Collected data

━━━━━━━━━━━━━━━━━━━━━━━━━━━━━━

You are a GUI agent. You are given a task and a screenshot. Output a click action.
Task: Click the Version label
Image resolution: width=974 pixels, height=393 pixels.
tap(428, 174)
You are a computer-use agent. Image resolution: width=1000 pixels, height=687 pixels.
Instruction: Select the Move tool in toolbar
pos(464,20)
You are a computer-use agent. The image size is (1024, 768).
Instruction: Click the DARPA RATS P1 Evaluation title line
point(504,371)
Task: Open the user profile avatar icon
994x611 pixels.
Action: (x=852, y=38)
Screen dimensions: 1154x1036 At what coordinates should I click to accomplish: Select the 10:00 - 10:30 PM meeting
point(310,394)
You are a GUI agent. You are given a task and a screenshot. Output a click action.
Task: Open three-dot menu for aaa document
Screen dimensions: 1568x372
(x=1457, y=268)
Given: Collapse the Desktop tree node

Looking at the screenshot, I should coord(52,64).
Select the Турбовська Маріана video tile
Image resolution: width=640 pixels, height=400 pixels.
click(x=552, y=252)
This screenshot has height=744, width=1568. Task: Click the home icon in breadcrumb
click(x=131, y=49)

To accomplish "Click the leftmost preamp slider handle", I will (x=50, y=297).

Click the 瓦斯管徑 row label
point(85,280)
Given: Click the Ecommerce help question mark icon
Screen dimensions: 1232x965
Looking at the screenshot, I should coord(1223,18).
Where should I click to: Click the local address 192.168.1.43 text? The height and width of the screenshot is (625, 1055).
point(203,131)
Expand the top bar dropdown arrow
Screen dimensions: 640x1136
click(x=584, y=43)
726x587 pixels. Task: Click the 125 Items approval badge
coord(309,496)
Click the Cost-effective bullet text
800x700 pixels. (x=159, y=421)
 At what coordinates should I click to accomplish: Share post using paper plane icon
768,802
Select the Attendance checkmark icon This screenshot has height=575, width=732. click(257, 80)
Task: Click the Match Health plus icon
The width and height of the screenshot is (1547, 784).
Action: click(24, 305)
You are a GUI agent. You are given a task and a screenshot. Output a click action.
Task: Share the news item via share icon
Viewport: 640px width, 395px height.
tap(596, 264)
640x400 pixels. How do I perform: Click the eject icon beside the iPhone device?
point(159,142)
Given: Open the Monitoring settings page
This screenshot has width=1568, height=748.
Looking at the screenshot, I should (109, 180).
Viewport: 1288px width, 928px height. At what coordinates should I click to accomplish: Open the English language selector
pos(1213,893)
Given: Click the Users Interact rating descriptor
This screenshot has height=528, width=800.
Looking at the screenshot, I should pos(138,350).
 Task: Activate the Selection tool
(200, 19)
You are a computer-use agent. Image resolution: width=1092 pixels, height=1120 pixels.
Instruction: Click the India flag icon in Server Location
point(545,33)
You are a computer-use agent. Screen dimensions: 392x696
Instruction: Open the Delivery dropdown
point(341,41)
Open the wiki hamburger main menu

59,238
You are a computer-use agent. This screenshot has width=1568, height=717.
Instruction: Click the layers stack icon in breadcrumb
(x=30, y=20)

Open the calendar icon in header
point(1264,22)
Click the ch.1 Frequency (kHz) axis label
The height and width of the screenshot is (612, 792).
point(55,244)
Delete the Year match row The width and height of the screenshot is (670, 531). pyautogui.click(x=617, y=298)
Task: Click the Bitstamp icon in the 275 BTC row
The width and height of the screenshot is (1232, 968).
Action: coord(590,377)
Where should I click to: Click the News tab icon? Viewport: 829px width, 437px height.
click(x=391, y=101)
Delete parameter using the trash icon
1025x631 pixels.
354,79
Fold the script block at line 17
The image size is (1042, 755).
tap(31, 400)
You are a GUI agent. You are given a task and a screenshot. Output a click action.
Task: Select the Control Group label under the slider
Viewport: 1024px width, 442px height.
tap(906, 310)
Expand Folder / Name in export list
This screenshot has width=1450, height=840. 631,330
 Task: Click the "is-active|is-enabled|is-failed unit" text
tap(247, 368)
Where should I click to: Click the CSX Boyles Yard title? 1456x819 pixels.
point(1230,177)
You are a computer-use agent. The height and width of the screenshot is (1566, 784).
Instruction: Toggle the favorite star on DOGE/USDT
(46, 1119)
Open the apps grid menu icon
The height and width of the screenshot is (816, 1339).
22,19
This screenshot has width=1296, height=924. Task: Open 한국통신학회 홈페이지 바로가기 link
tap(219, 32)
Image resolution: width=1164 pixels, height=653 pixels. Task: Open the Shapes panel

━━━━━━━━━━━━━━━━━━━━━━━━━━━━━━

Task instructions: Please output only the lines from the first line of the entries through the line with "You are a computer-use agent. The image", both included, exactly as written.

Answer space:
You are a GUI agent. You are given a task and a screenshot. Output a click action.
Task: Click the Version label
Image resolution: width=974 pixels, height=393 pixels.
tap(428, 174)
You are a computer-use agent. Image resolution: width=1000 pixels, height=687 pixels.
Instruction: Select the Move tool in toolbar
pos(464,20)
You are a computer-use agent. The image size is (1024, 768).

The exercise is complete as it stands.